[Tutor] All possible 16 character alphanumeric strings?

Dave Angel d at davea.name
Sun Sep 16 07:25:55 CEST 2012

On 09/16/2012 12:05 AM, Dave Angel wrote:
> On 09/15/2012 11:48 PM, akleider at sonic.net wrote:
>>> On 09/15/2012 10:03 PM, Scurvy Scott wrote:
>>>>> That list would fill all the PC's on the planet a few billions times.
>>>>> The number of items in the list has 25 digits in it.  print 32**16
>>> I can't see any reason why it changes anything.  The world doesn't have
>>> enough disk space to store *every* address.  If you need to calculate
>>> all of them, you don't have enough time.
>>> You need to rethink whatever your real problem is.  For example, if you
>>> were really trying to crack a safe with 32 numbers on the dial and 16
>>> settings to open it, perhaps you should forget all of it and get some
>>> nitro.  Or a stethoscope.  Or bribe somebody who knows the combination.
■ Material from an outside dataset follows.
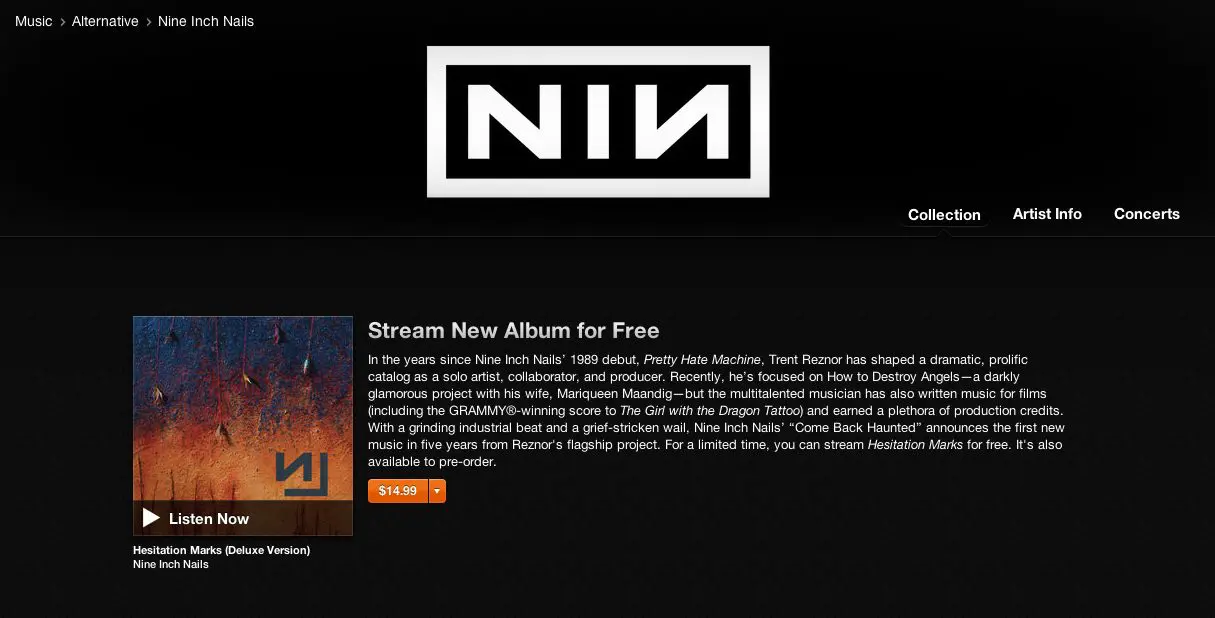Viewport: 1215px width, 618px height.
Task: Click the Nine Inch Nails artist name under the album
Action: click(x=171, y=564)
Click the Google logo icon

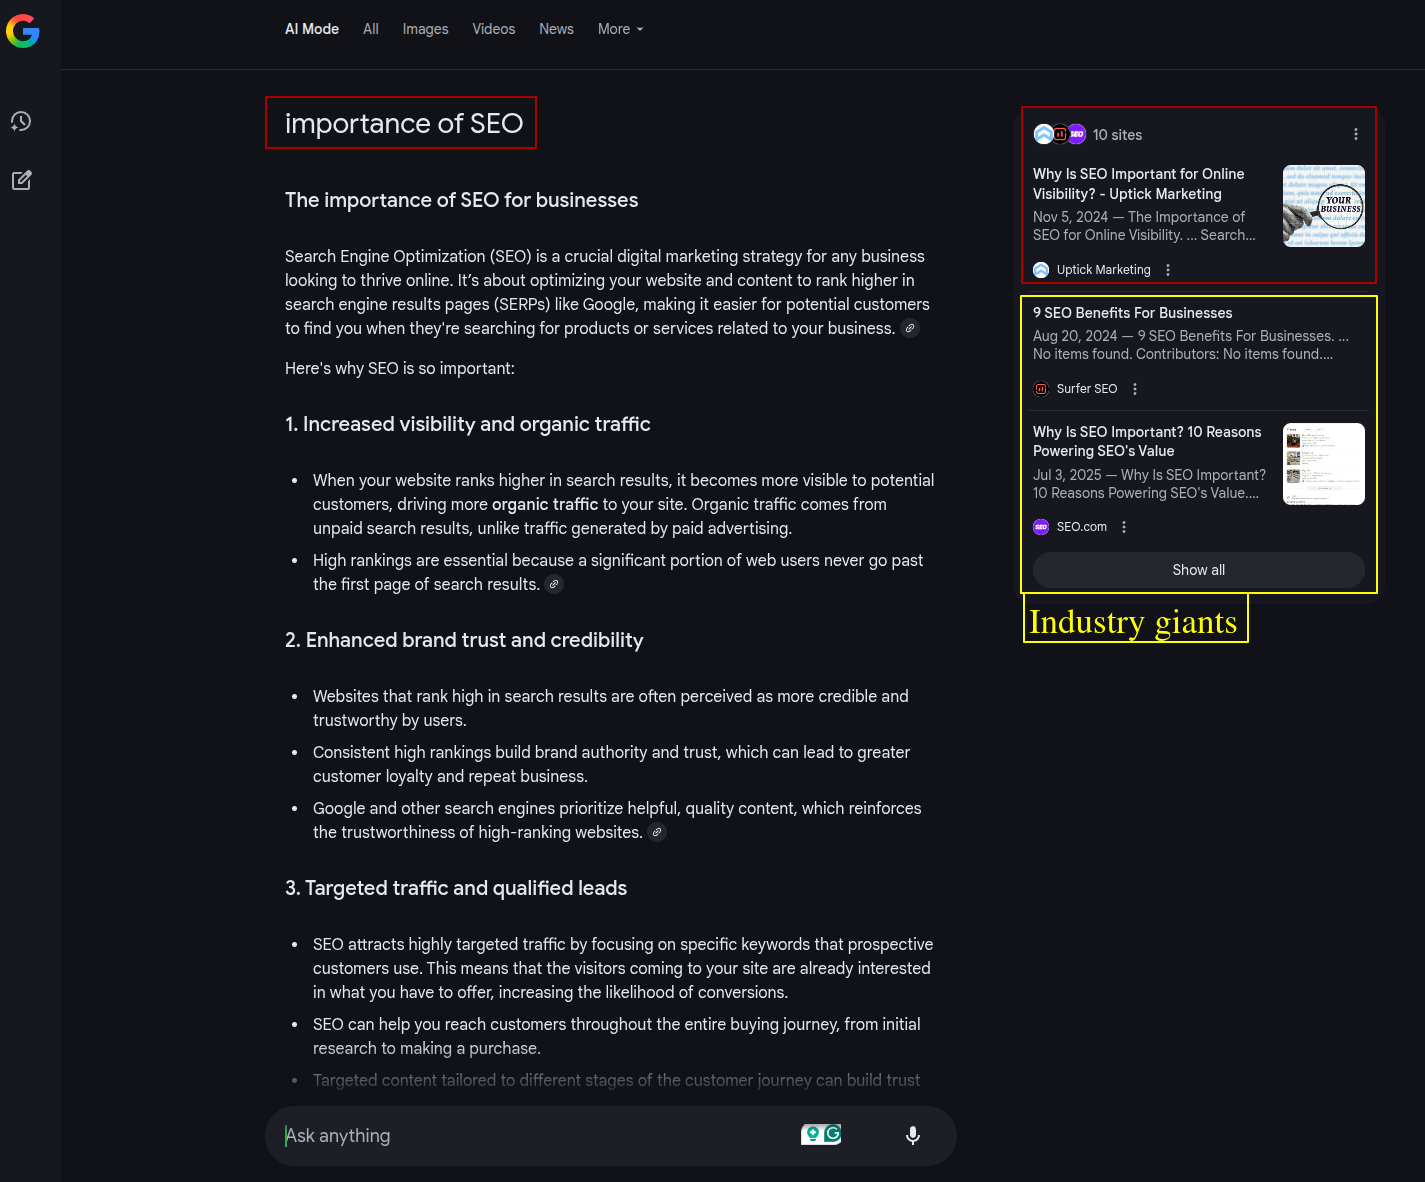[23, 31]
>>>  If you have to try all of the combinations systematically, you'll never
>>> get there.
>> We can probably all agree that there aren't enough resources (time,
>> memory, etc) to solve the problem, but that doesn't make the problem
>> uninteresting.
>> What interests me, and I acknowledge that this is more a question for a
>> computer science forum than a python one, is: can this be done in a non
>> recursive way so the limiting factor will be time, not memory?  I couldn't
>> think of a way.
> it can certainly be done non-recursively, as I showed with a relatively
> simple list comprehension, borrowing the idea from Peter Otten.
> import itertools
> chars = "ab5"
> result = ["".join(item) for item in itertools.product(*[chars]*4)]
> Non-recursive doesn't mean "uses little memory," however.
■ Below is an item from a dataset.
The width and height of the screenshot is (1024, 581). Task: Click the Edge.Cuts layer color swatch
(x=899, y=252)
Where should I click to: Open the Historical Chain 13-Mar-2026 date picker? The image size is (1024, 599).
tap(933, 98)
> Since the problem is to build a list, it will use lots of memory.  If
> the problem were instead to make a generator that yields all possible
> strings,
> import itertools
> chars = "ab5"
> result_generator = ("".join(item) for item in itertools. product(*[chars]*4))
> Now, you could write a loop that examined all these items (pretending
> you had unlimited time), something like:
> for item in result_generator:
>      if test_safe(item):
>              print item, "cracked the algorithm"
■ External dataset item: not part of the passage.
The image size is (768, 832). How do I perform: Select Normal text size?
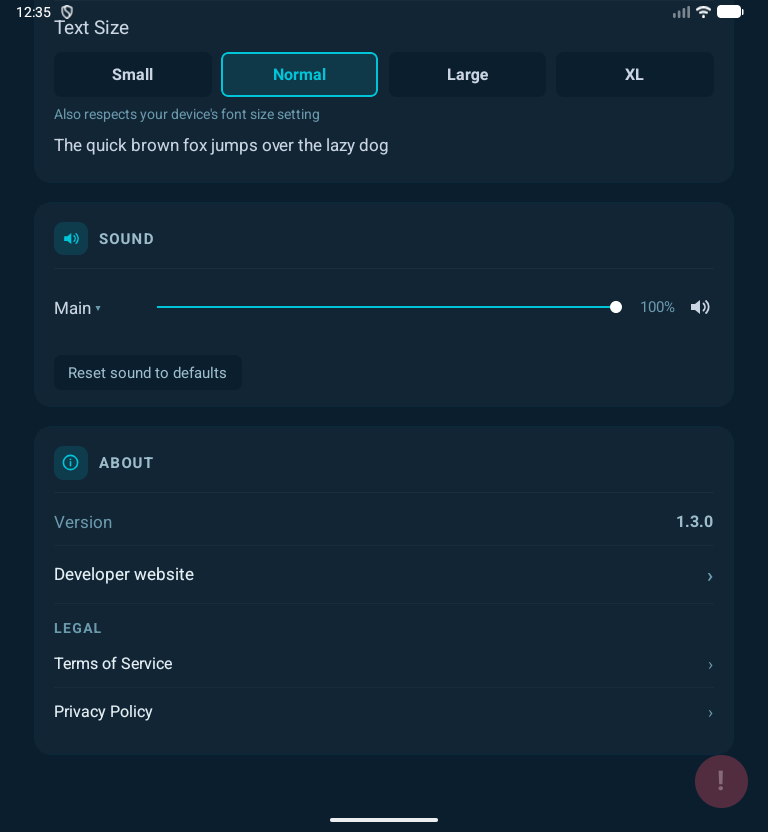click(x=299, y=75)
> obviously, you'd need a longer chars, and to change *4  to *16, if you
> actually wanted to do the original dataset.
> And if you don't want to use itertools, you can trivially do it in a
> loop, since you're basically just counting, base 32.

A slight addendum.  The other, recursive, implementation ran out of
memory not because of recursion, but because it was building a ginormous
list.  The recursion is limited to 16 levels, as written.

So that algorithm could also be turned into a generator, if we wanted to
be time-limited and not memory limited.